Я включила душ. Пока нагревалась вода, я задумчиво перебирала вешалки. На первом романтическом ужине с @remediodeamor, моим главным подозреваемым в обмане Марты Кампос, я должна выглядеть божественно. Эти парни меняют адрес электронной почты, имя и никнейм, чтобы обезопасить себя, но сути своей не меняют.
Я выбрала простое черное платье, всегда беспроигрышный вариант. Взглянула на себя в зеркало: слишком традиционно, без творческой нотки, для неуверенных в себе женщин. Положила платье обратно в шкаф. Возможно, черные брюки и белую блузку? Я решила подумать над этим в ванне. Быстро приняла душ, скрутила волосы в тугой пучок на макушке, чтобы придать им объем, когда распущу.
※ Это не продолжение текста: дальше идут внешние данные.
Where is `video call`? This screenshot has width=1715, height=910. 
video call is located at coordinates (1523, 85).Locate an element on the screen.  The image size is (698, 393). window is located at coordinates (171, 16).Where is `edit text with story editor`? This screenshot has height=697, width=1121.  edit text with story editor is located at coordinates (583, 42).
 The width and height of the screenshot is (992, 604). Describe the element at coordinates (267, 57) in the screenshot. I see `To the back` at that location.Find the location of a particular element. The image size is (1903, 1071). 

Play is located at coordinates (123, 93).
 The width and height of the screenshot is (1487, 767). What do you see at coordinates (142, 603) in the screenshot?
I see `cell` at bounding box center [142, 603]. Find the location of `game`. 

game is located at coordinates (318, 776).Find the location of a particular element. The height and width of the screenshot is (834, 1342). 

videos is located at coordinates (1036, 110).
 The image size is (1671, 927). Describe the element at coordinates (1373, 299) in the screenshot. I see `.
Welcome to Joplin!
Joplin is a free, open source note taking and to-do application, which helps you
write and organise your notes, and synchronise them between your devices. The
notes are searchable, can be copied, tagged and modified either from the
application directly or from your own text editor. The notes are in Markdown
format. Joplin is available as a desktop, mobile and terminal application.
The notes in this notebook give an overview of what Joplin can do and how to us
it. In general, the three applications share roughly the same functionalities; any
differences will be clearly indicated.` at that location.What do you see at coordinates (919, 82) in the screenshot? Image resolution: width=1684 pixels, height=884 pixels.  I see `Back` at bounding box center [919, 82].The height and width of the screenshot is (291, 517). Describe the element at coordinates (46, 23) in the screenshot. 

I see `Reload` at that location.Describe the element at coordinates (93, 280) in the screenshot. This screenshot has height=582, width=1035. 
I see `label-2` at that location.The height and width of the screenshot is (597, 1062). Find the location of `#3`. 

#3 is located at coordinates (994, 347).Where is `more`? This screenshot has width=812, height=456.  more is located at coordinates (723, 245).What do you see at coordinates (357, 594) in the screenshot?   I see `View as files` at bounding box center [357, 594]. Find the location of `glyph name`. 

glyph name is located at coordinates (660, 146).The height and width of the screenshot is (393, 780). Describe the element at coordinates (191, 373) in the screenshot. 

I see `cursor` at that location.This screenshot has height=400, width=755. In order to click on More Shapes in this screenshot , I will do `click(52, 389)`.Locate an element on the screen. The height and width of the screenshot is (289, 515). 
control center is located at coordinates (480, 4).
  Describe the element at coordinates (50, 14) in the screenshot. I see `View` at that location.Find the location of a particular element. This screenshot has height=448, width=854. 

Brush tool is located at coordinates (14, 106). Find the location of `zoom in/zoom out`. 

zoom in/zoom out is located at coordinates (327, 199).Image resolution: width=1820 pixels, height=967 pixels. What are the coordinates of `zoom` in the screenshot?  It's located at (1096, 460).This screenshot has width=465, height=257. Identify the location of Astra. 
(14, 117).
Вернувшись к шкафу, я остановилась на трикотажном платье без рюшей, с принтом, подчеркивающим мои изгибы. Кто видел, не жаловался. Я улыбнулась себе в зеркале, подправила макияж, воспользовавшись средством от темных кругов и блеском для губ. Распустила волосы, качнула головой, проверяя результат. Идеально. Надела ожерелье, неизменные браслеты а-ля Мария Бетания[30], сняла обручальное кольцо и сменила сумочку, потому что никто не заслуживал носить этот гроб. Внутри только кошелек, мобильник и автоматический пистолет. Если все пойдет не так, мне нужно будет постоять за себя. Я хлопнула дверью, предупредив, что вернусь поздно. Вперед, Веро. Сегодня у тебя фарш на ужин.
* * *
Чудом я добралась до ресторана пораньше и выбрала столик, за которым могла сидеть лицом ко входу. Мания полицейских: никогда не поворачиваться к двери спиной. Паулу уже привык к этому. «Спот», современный культовый ресторан в Сан-Паулу, великолепен. Он полностью стеклянный, с видом на площадь и подсвеченный фонтан. Хороший выбор, чтобы произвести впечатление, но сильно отличается от траттории. Мне не пришлось долго ждать прибытия Кассио. Он поприветствовал меня, поцеловав в обе щеки – знак, что он не из Сан-Паулу. Мужчина был в джинсах и шикарном пиджаке. Расстегнув одну пуговицу, он спокойно сел напротив меня.
– Значит, ты Вера! – сказал он, пожирая меня глазами. – Вживую еще красивее.